Stored items
# # # # #

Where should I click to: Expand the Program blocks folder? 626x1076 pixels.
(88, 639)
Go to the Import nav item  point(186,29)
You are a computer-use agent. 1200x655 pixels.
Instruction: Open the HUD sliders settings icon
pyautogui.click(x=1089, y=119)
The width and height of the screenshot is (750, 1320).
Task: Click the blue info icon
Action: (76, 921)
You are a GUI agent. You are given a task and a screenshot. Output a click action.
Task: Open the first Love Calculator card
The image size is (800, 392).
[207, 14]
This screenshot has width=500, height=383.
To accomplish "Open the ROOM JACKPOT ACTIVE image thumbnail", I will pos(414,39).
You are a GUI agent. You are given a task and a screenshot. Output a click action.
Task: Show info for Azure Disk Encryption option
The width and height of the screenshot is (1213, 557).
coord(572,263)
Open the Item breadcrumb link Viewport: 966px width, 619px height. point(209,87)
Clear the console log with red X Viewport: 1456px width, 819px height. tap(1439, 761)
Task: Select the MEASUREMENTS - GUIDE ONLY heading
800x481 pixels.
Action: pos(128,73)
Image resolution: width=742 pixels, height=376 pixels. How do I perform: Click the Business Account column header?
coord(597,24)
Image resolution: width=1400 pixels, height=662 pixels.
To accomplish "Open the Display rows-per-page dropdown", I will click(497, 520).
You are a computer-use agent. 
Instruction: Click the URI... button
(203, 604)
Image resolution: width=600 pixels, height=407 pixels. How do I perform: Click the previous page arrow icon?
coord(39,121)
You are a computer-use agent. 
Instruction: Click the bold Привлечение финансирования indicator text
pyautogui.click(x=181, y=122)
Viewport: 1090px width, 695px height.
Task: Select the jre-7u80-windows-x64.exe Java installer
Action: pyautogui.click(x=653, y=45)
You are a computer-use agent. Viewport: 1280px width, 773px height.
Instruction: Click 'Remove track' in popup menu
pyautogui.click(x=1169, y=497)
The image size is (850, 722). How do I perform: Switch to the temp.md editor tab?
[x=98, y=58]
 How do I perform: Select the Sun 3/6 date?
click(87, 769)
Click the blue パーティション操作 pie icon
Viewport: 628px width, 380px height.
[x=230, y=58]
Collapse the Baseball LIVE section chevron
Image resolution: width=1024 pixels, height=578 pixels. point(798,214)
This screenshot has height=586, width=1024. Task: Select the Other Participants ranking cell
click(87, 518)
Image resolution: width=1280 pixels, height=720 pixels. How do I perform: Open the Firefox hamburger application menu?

# # # # #

Wherever "will" appears in a line of the entries, copy that line.

Result below
To accomplish "Open the ROOM JACKPOT ACTIVE image thumbnail", I will pos(414,39).
To accomplish "Open the Display rows-per-page dropdown", I will click(497, 520).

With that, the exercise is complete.